30

I'm quite new at working with C++ and haven't grasped all the intricacies and subtleties of the language.

What is the most portable, correct and safe way to add an arbitrary byte offset to a pointer of any type in C++11?

SomeType* ptr; int offset = 12345 /* bytes */; ptr = ptr + offset; // <-- 

I found many answers on Stack Overflow and Google, but they all propose different things. Some variants I have encountered:

  1. Cast to char *:

    ptr = (SomeType*)(((char*)ptr) + offset); 
  2. Cast to unsigned int:

    ptr = (SomeType*)((unsigned int)ptr) + offset); 
  3. Cast to size_t:

    ptr = (SomeType*)((size_t)ptr) + offset); 
  4. "The size of size_t and ptrdiff_t always coincide with the pointer's size.
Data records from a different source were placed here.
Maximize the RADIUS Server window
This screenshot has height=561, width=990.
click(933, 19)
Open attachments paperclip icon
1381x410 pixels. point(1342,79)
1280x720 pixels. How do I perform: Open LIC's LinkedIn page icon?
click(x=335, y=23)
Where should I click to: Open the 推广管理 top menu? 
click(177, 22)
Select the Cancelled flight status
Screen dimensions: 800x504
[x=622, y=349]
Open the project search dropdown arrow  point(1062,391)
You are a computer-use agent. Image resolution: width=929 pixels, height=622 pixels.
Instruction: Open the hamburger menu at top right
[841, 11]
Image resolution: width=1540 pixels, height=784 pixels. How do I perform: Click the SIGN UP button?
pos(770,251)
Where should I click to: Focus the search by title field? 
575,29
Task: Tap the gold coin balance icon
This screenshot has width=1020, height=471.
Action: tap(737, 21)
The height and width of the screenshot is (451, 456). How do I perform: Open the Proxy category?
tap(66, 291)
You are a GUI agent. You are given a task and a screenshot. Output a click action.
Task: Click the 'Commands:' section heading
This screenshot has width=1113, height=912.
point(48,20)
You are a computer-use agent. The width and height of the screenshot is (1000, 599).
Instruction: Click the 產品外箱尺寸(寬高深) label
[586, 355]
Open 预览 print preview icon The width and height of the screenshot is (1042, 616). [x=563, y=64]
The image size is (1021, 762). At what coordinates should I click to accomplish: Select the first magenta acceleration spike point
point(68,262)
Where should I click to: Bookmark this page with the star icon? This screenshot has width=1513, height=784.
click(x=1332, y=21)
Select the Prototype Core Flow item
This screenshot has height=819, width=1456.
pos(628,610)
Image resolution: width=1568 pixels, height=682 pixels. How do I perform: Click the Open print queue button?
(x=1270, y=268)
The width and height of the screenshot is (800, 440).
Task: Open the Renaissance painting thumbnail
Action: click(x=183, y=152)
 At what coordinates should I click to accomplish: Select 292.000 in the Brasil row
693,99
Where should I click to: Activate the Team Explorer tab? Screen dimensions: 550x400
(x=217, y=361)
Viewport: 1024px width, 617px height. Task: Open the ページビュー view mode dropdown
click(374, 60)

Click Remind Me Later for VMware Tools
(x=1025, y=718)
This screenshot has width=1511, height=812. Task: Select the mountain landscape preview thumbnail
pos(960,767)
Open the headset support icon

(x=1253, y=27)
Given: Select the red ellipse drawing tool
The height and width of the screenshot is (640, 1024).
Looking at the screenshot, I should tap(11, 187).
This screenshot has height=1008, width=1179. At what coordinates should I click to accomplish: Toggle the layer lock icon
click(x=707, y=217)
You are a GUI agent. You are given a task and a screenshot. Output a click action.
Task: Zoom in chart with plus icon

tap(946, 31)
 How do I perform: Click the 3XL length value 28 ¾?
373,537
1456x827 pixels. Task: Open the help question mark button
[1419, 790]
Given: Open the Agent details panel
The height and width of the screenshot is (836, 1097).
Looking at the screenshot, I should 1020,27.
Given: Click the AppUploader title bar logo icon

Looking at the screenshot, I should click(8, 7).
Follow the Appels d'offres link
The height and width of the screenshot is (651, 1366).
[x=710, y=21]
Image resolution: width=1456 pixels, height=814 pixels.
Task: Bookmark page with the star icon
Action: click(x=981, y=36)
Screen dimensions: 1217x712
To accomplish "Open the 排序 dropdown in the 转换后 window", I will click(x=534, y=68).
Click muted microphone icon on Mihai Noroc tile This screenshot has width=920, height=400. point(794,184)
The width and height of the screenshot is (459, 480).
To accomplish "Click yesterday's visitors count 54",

Because of this, it is these types that should be used as indexes for large arrays, for storage of pointers and pointer arithmetic." - About size_t and ptrdiff_t on CodeProject

    ptr = (SomeType*)((size_t)ptr + (ptrdiff_t)offset); 
  5. Or like the previous, but with intptr_t instead of size_t, which is signed instead of unsigned:

    ptr = (SomeType*)((intptr_t)ptr + (ptrdiff_t)offset); 
  6. Only cast to intptr_t, since offset is already a signed integer and intptr_t is not size_t:

    ptr = (SomeType*)((intptr_t)ptr) + offset); 

And in all these cases, is it safe to use old C-style casts, or is it safer or more portable to use static_cast or reinterpret_cast for this?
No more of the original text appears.